Marijuana legislation for Parliament by September

Marijuana activist Nazma Muller.
Marijuana activist Nazma Muller.

ATTORNEY General Faris Al-Rawi said legislation to decriminalise marijuana is scheduled to be in Parliament by September. Speaking at the post-Cabinet media conference last week at the Diplomatic Centre, Port of Spain he said the draft legislation has nearly been completed and, following Cabinet approval, will be laid in Parliament during the sittings in September.

“We worked on it up to yesterday in its near completed form.” Al-Rawi also commented on the announcement by National Security Minister Stuart Young at the Carenage Police Station sod-turning ceremony on Tuesday that attorneys from the office of the Director of Public Prosecutions (DPP) will be working with police similar to the district attorney system in the US or the crown prosecutorial office in the UK.

He said the DPP Tobago office has been opened, the DPP San Fernando office at Gulf City was about to be outfitted and yesterday the Cabinet considered the outfitting of the DPP north office. He added about 95 per cent of the positions for legal officers in the lowest category have been filled by the Judicial and Legal Services Commission (JLSC) and the gap in between officers two, three and then senior officers was being worked upon by the DPP’s recommendations for promotions.

Al-Rawi said the district attorney-type arrangement has been allowed to prosper now only because Commissioner of Police Gary Griffith took the advice of the Cabinet and introduced a special prosecutorial unit in the TT Police Service (TTPS).

“So having 42 forensic auditors and accountants and specialist prosecutors from the UK who are in TT now come into the TTPS allow the DPP’s office to have a little bit more space to operate in a better operation.”

Asked if the system will require any legislative amendment Young said the arrangement was an administrative decision and the DPP pledged his full support.
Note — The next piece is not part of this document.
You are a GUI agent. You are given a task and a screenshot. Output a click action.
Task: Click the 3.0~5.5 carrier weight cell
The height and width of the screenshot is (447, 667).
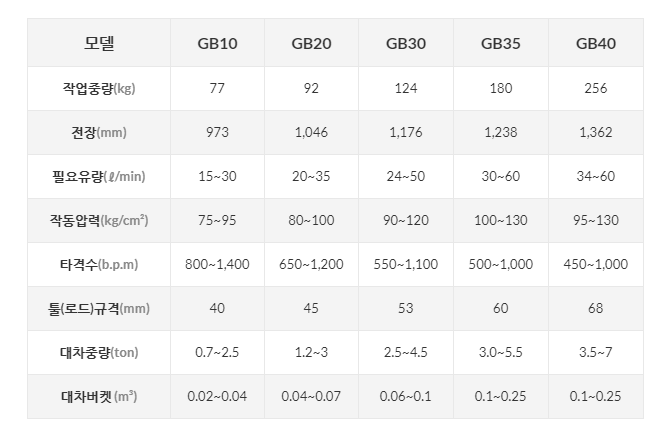(501, 352)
He explained an officer or officers from the DPP will be assigned to investigations and will walk police investigators through the process of gathering evidence.

He said the DPP’s office has been working with the Office of the Attorney General in terms of getting more resources. He added a lot of the problem with the appointment of attorneys was because of having to wait on the JLSC.
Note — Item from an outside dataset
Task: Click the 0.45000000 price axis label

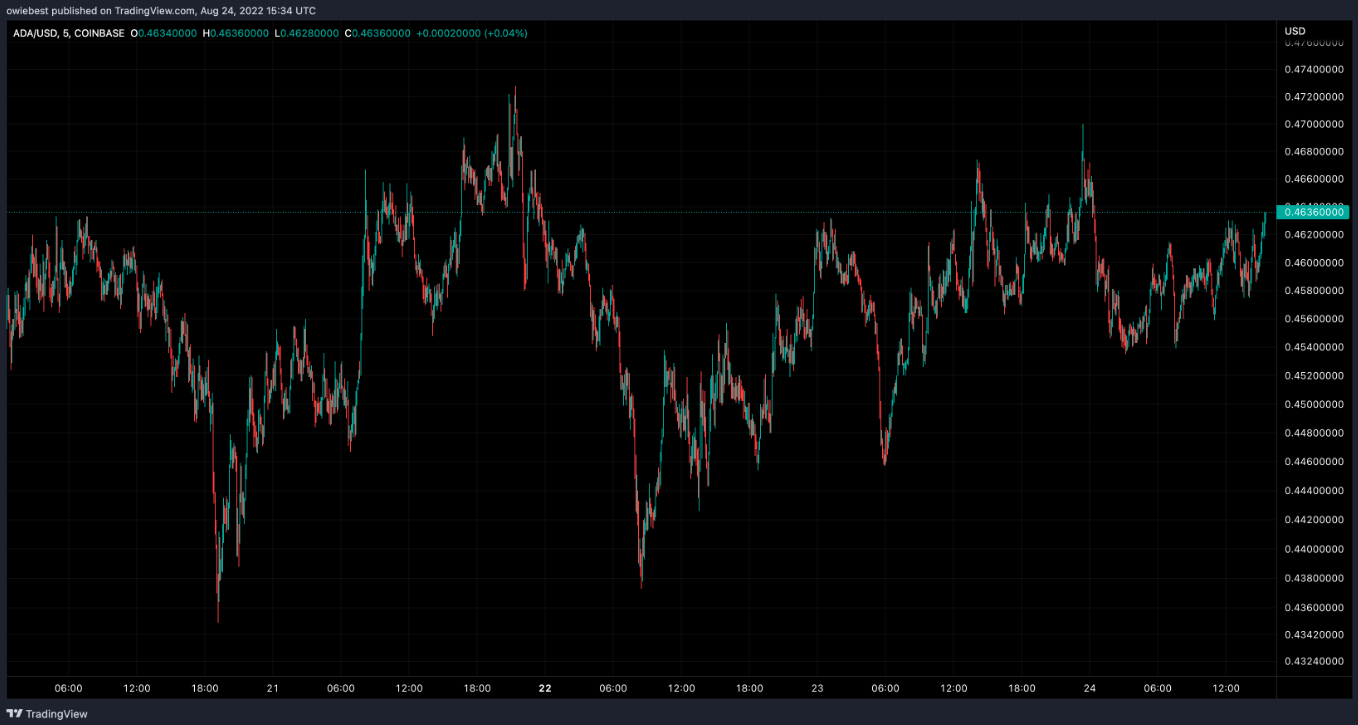Action: point(1313,405)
Marijuana activist and former journalist Nazma Muller sent an email to the Office of the President indicating she wanted to meet with President Paula-Mae Weekes to discuss the issue of legalising marijuana.

The founder of the Caribbean Collective for Justice, a registered NGO that advocates for social and environmental justice, said in her email that the group had started an online petition to legalise cannabis, which has 12,000 signatures now. It was presented to the Prime Minister last year in July.
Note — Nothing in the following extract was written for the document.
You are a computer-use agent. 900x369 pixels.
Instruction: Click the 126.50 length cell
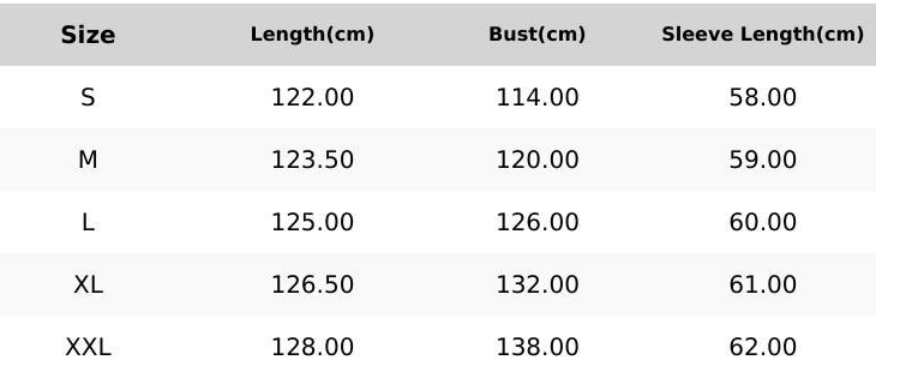(x=312, y=285)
Dr Rowley, Muller said in her email to the President, promised to decriminalise cannabis for personal and medical use by June 30 this year. He says he will do so in September. In the meantime cancer patients are dying and some are desperate to try cannabis oil because it is their last hope.

“I am imploring the President to intervene and ask the Minister of Health to issue licences to allow me to supply them with life-saving medicine. This is already permitted by law, according to a clause in the Dangerous Drugs Act. As an accomplished lawyer the President can use her immense powers to help these citizens. I would like to meet with Her Excellency as soon as possiblr to discuss how we can be of service to our fellow citizens in their time of need. Bless,” Muller said.